Validation and Demonstration
At the time of writing, the pilot has been successfully launched and the building is in full operational use by the tenant. The validation of the OpenAIS architecture is in progress through an extensive program that includes checking of the user requirements as collected for the 3 main 2020 “super”scenario’s described above. Furthermore there is a more specific Pilot specification that describes the details of the White Lady Installation and control, that will be validated together with the pilot design, the system, the Lighting, the network, the controls aspects and the user satisfaction. Naturally some aspects of the solution are not directly part of the pilot specification, but extremely important to assess, for example, the responsiveness and synchronisation reliability etc. Yet as these are essential aspects of the architecture, they will also be validated using the White Lady prototype.

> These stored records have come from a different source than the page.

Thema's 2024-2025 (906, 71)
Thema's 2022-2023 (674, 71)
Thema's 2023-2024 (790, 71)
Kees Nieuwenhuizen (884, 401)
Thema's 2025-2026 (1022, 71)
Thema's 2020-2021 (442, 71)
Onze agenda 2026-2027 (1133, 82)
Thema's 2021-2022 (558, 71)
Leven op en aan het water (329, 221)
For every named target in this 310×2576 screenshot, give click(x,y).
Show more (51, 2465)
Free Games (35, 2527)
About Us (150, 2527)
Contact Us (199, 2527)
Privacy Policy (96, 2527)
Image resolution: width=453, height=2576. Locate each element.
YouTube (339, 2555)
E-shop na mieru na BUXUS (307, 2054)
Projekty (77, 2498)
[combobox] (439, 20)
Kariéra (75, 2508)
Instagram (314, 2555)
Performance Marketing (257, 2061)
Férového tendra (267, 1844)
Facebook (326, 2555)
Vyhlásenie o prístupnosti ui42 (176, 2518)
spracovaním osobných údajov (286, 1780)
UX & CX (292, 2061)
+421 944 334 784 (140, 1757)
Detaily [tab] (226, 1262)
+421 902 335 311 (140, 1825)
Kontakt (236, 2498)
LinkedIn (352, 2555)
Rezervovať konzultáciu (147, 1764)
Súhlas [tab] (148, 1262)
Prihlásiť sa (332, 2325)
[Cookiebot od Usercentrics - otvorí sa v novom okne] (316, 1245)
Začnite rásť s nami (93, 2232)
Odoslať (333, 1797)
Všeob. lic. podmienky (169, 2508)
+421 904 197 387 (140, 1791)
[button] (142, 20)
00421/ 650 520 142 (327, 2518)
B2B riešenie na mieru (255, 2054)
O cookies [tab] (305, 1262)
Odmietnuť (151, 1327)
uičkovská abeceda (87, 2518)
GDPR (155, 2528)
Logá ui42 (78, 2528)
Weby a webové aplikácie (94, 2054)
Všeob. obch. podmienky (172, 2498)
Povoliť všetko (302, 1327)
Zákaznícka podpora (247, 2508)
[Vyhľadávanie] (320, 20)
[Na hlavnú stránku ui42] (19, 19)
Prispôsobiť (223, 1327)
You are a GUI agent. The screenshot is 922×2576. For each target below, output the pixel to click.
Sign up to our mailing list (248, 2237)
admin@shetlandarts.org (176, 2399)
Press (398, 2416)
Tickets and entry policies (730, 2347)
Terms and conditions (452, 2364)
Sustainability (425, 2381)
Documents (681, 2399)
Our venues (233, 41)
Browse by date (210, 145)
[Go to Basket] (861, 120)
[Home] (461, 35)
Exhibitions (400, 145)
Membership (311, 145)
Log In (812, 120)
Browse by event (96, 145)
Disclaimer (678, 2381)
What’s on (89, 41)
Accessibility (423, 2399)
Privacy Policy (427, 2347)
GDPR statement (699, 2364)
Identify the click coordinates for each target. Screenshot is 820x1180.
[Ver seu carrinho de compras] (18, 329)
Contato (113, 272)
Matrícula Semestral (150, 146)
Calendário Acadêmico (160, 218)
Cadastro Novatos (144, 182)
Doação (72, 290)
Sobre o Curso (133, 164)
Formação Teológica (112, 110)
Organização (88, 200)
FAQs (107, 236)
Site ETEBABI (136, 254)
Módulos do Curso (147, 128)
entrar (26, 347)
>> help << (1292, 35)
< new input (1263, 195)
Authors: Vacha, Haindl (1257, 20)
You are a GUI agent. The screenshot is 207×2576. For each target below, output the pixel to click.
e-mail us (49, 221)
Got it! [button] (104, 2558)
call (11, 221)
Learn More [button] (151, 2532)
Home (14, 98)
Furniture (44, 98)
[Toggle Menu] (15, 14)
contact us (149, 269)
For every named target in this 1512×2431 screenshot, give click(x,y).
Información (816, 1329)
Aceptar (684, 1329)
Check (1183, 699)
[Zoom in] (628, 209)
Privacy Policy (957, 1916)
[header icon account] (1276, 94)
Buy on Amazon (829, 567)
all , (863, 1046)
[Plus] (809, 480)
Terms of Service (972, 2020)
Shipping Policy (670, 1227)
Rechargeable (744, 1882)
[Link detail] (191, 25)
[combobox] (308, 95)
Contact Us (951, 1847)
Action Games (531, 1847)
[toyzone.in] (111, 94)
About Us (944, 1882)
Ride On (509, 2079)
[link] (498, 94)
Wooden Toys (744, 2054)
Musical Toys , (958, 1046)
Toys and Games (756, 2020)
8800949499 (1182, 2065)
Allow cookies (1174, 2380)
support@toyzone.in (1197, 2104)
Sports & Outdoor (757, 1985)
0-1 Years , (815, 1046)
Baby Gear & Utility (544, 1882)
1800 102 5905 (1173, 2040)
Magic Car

The most visible public result until now is shown in the picture below. During the 2017 Eindhoven Glow Light festival the installation was used to play patterns visible from the façade of the building, showing the flexibility and performance of the control solution.
Figure 5: OpenAIS light show during the Eindhoven Glow Light Festival
Conclusion
OpenAIS has designed and implemented a fully functional (and stable) multi-vendor lighting control system based on IoTstandards and frameworks, with the IPv6 protocol to all end nodes, in a hybrid system of mixed wired and wireless networks. By using standard IP communication, translating gateways and proprietary protocols have been completely avoided.
At the same time, the consortium has proposed and validated a middleware solution to address the lighting specific digital era challenges in professional spaces of secure low latency group communication, central server independence and support for commercially differentiated solutions. It also defined and validated an object model for interoperable high quality office lighting and seamless integration into (future) BMS. The system specification and API’s are open available, enabling interoperability between the participating lighting vendors, as well as independent 3rd party developers of value added software.
The system offers a flexible lighting control mechanism allowing the fast implementation of many advanced and challenging use cases as will be demanded by the office workers and building owners of the 2020’s. OpenAIS has addressed the challenges of extending the Internet Protocol application to resource constrained IoT end nodes for professional lighting.